▼
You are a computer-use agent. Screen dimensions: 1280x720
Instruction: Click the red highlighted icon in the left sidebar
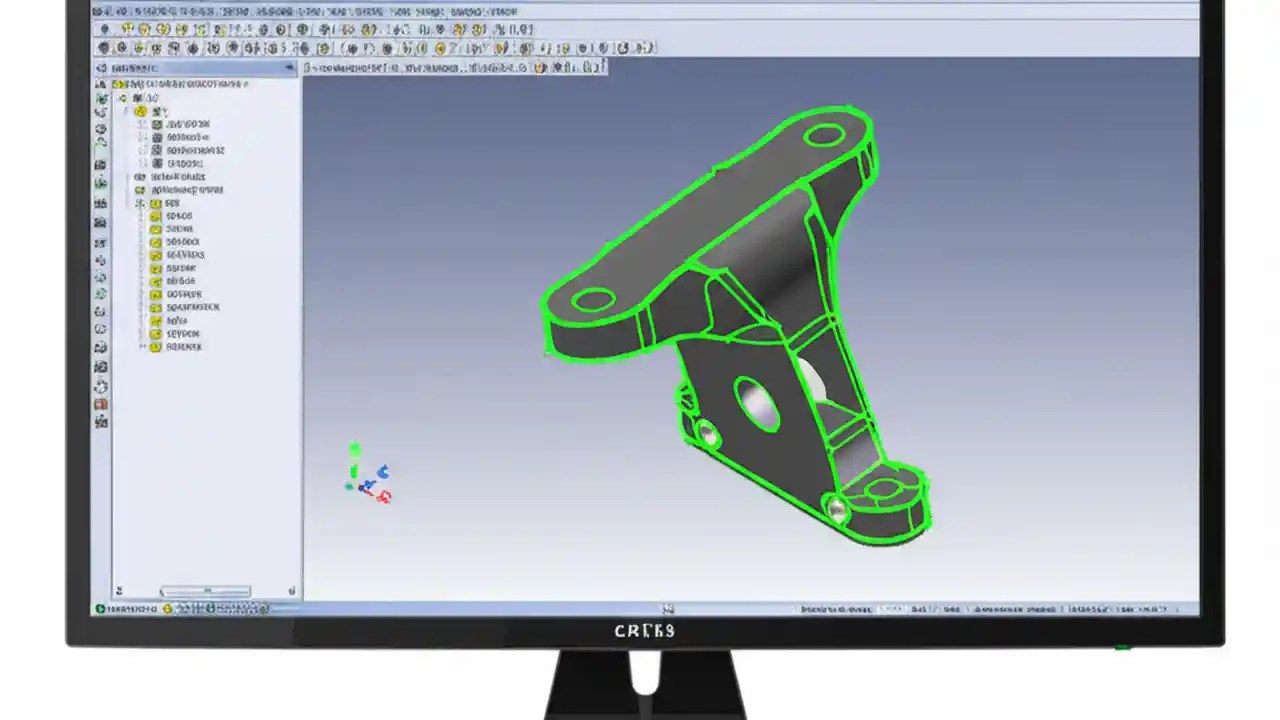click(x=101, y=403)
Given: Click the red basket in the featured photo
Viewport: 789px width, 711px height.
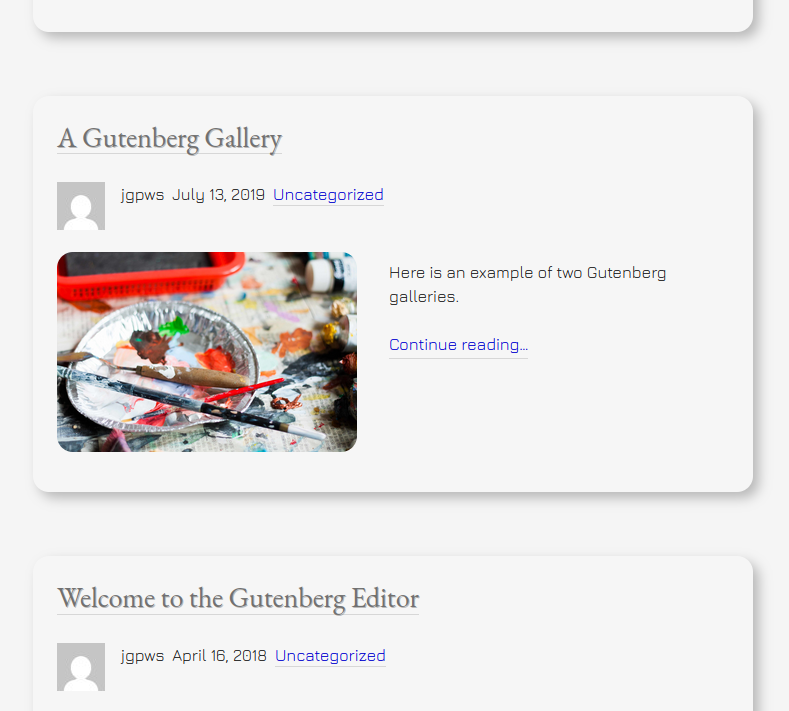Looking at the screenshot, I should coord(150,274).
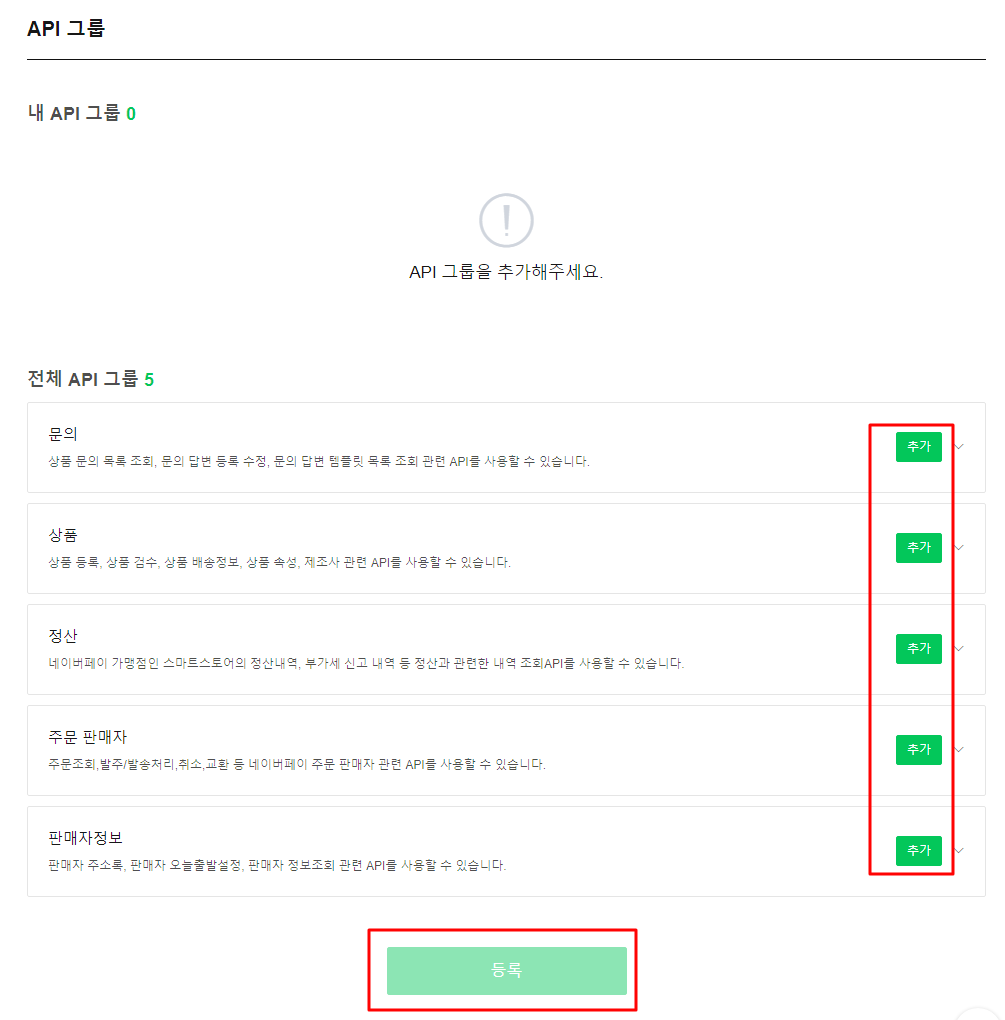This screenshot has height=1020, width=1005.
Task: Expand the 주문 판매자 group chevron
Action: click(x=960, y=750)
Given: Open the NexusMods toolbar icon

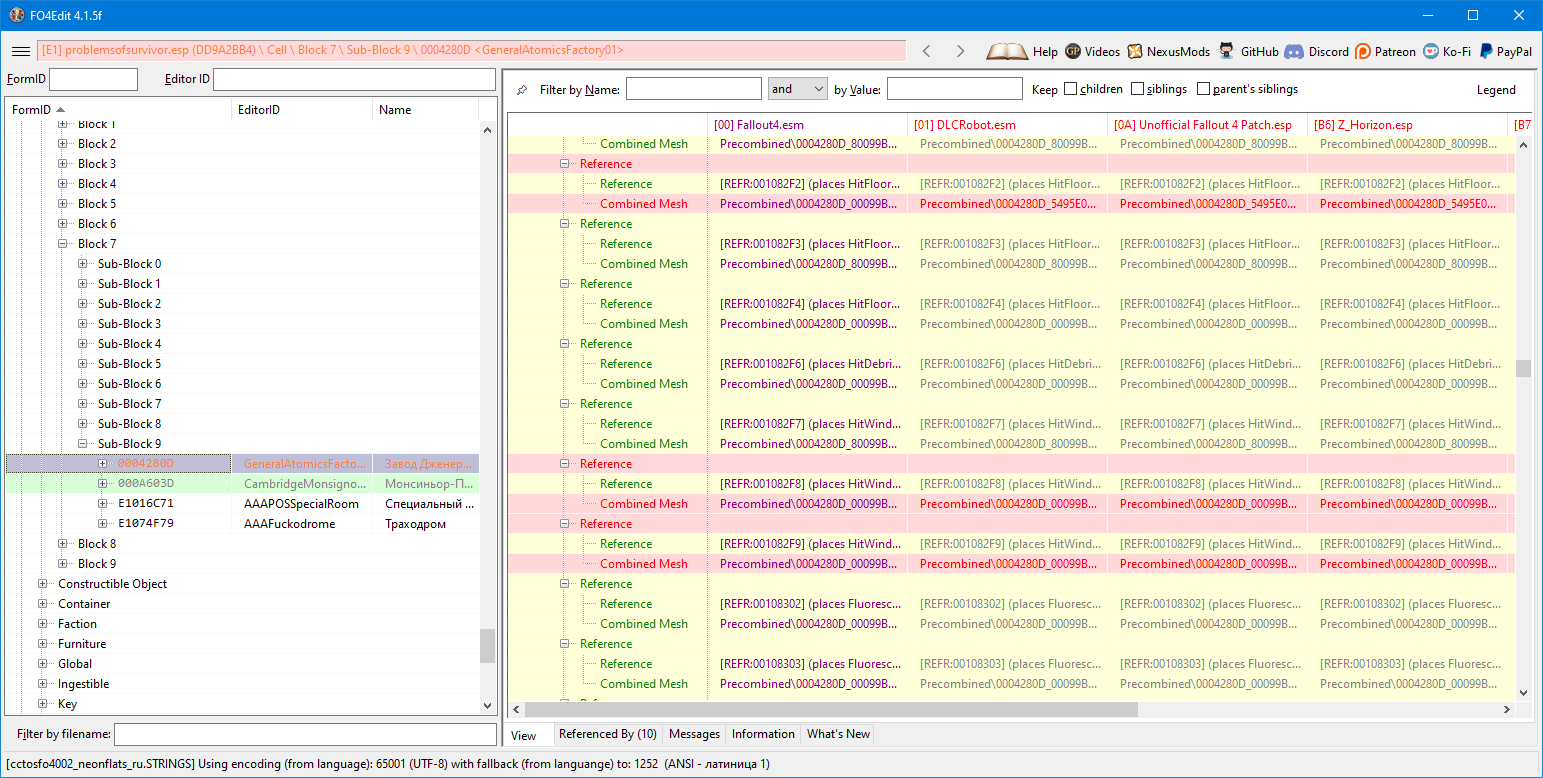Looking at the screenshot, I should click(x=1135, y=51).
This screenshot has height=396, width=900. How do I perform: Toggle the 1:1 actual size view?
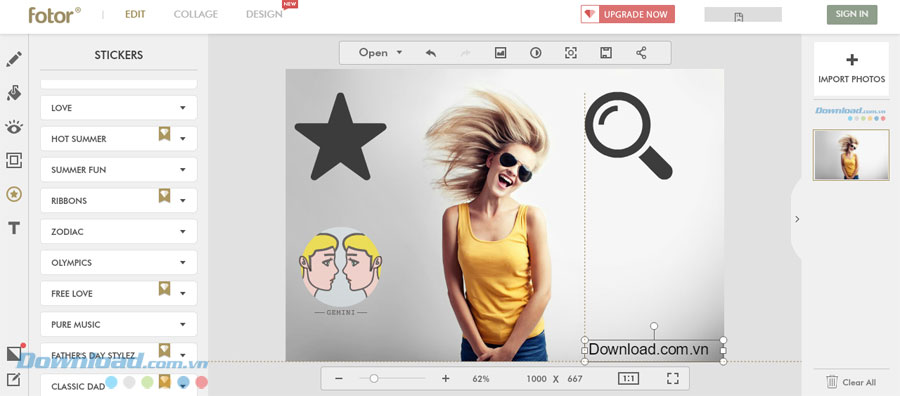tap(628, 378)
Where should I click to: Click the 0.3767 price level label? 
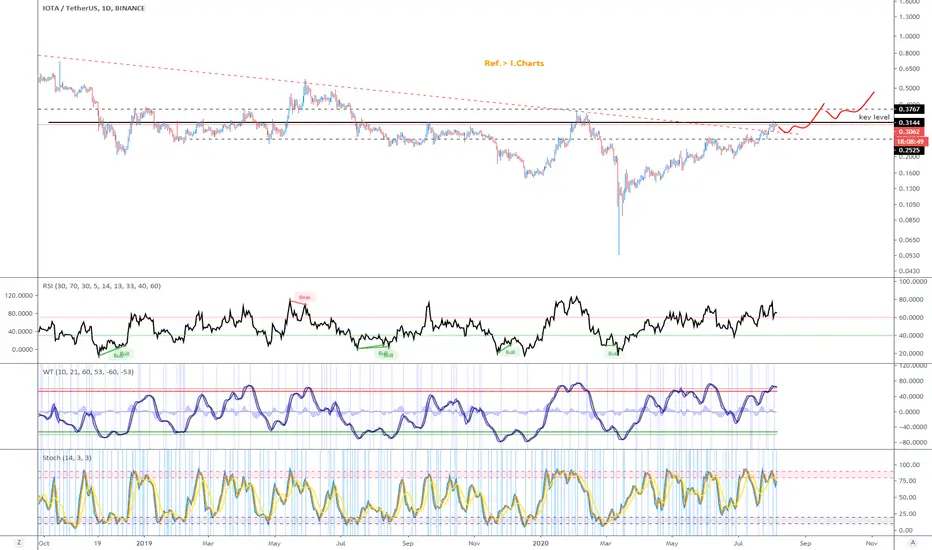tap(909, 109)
▲
SET TASK →
Can you print the lines starting with the one containing "Where should I" and continuing through the last line above, leaving the pictures out?

WRITTEN SOLUTION →
Where should I click to: Click the 0.3767 price level label? 
tap(909, 109)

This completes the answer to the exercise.